▶ [Exercise prompt]:
Find the line below that contains "Where should I click to: Open". Transcribe it and every line after it exactly, adding nothing.
:: Exercise data ::
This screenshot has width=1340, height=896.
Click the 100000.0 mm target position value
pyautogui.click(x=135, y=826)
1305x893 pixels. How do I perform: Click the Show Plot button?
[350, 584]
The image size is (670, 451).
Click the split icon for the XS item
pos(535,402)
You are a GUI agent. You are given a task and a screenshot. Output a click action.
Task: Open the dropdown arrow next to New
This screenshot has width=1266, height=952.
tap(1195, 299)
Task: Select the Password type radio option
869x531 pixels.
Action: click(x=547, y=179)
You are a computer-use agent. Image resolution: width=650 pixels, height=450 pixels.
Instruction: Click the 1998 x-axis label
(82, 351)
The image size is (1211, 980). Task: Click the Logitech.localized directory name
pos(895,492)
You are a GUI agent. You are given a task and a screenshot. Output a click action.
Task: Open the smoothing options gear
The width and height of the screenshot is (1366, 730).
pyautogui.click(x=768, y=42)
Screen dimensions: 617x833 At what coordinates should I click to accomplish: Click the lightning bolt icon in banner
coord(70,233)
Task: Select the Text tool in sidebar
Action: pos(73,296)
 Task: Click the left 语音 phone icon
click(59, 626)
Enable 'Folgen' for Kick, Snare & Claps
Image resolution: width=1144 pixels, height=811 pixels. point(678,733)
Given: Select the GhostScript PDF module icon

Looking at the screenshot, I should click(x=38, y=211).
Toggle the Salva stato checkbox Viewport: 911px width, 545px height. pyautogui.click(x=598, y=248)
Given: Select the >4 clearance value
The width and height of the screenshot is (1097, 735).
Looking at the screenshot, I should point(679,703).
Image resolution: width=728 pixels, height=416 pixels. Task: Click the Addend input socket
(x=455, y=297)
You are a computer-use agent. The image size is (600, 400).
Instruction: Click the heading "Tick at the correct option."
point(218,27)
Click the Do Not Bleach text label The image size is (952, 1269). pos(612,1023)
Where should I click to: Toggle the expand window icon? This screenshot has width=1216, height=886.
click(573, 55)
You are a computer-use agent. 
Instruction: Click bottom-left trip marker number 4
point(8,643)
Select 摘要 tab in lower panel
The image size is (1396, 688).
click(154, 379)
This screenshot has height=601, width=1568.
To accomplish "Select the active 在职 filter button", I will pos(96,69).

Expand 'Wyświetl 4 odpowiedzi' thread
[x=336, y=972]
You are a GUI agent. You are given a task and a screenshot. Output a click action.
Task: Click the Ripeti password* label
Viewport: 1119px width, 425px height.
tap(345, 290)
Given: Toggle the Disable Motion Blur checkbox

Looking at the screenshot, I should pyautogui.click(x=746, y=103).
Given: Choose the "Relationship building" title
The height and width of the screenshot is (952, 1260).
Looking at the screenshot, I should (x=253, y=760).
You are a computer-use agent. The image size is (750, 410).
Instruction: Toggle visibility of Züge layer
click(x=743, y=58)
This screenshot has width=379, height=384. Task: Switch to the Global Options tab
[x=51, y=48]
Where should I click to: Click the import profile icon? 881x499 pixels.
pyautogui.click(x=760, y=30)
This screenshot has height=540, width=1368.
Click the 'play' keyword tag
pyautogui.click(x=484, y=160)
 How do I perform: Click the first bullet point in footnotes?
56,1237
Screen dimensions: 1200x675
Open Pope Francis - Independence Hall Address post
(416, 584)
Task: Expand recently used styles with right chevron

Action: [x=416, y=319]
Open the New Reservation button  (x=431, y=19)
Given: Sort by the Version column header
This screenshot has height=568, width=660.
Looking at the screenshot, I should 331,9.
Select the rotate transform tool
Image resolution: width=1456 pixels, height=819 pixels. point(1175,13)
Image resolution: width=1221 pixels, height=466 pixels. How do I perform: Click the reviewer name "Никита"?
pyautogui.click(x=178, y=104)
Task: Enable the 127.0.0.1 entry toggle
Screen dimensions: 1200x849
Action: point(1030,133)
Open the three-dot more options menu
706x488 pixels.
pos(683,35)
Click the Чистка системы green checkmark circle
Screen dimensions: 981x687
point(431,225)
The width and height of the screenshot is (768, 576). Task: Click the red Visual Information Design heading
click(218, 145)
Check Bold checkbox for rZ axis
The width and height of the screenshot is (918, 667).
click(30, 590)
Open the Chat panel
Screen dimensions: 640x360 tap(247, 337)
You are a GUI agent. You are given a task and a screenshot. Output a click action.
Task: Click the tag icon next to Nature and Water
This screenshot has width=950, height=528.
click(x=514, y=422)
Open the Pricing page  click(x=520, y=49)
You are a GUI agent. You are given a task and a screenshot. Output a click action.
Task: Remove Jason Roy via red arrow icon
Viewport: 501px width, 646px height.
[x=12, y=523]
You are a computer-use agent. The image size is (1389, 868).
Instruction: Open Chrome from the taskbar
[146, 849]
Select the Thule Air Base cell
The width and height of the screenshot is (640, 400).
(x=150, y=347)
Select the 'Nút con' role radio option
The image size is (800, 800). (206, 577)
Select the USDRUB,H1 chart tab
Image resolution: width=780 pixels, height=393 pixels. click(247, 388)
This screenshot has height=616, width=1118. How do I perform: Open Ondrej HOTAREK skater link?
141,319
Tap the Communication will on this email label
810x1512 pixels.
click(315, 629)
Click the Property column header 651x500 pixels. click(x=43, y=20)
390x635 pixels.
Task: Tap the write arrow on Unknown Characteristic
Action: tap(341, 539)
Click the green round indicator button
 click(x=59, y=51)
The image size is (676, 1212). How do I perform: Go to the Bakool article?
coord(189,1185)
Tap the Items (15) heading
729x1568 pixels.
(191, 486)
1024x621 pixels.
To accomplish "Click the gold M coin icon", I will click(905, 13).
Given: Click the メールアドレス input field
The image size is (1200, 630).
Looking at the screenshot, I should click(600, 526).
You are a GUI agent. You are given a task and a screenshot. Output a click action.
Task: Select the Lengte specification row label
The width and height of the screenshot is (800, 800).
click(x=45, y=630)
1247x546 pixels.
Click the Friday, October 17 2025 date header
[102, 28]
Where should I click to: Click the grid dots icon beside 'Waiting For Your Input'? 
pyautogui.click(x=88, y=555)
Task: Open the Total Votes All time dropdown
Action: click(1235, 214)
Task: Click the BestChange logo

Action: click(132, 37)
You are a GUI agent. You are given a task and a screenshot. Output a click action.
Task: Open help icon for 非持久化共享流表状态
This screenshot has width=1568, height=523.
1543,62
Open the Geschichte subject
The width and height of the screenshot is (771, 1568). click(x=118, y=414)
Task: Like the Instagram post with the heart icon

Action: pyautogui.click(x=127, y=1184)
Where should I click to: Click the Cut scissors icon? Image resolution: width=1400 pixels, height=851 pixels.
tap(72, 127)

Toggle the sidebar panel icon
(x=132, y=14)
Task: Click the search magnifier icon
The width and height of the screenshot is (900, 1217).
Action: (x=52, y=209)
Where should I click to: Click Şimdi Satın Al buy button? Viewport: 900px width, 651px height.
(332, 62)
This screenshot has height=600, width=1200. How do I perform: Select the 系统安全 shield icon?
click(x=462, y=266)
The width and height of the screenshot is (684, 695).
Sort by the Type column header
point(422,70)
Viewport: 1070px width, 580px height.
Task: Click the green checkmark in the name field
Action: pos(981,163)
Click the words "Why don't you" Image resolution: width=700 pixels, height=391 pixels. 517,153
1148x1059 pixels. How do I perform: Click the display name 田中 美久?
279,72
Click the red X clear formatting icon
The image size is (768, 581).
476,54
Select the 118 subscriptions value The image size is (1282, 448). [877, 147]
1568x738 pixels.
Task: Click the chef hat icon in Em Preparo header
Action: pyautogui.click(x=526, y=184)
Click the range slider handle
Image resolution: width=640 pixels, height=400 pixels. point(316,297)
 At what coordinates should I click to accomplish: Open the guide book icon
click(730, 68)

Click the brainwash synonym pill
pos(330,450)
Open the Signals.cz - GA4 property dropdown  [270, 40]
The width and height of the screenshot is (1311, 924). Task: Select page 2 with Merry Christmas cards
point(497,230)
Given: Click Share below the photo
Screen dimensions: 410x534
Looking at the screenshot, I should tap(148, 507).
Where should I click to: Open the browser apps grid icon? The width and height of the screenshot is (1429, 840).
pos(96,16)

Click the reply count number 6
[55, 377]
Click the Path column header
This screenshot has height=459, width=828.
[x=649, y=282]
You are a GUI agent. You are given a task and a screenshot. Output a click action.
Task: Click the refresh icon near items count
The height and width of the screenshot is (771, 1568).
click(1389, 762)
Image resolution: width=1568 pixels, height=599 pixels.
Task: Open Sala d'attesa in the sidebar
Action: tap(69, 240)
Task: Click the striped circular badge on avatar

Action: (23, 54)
:::
▶ [Worked solution]:
Where should I click to: Open the browser apps grid icon? The width and height of the screenshot is (1429, 840).
pos(96,16)

Click the reply count number 6
[55, 377]
Click the Path column header
This screenshot has height=459, width=828.
[x=649, y=282]
You are a GUI agent. You are given a task and a screenshot. Output a click action.
Task: Click the refresh icon near items count
The height and width of the screenshot is (771, 1568).
click(1389, 762)
Image resolution: width=1568 pixels, height=599 pixels.
Task: Open Sala d'attesa in the sidebar
Action: tap(69, 240)
Task: Click the striped circular badge on avatar

Action: (23, 54)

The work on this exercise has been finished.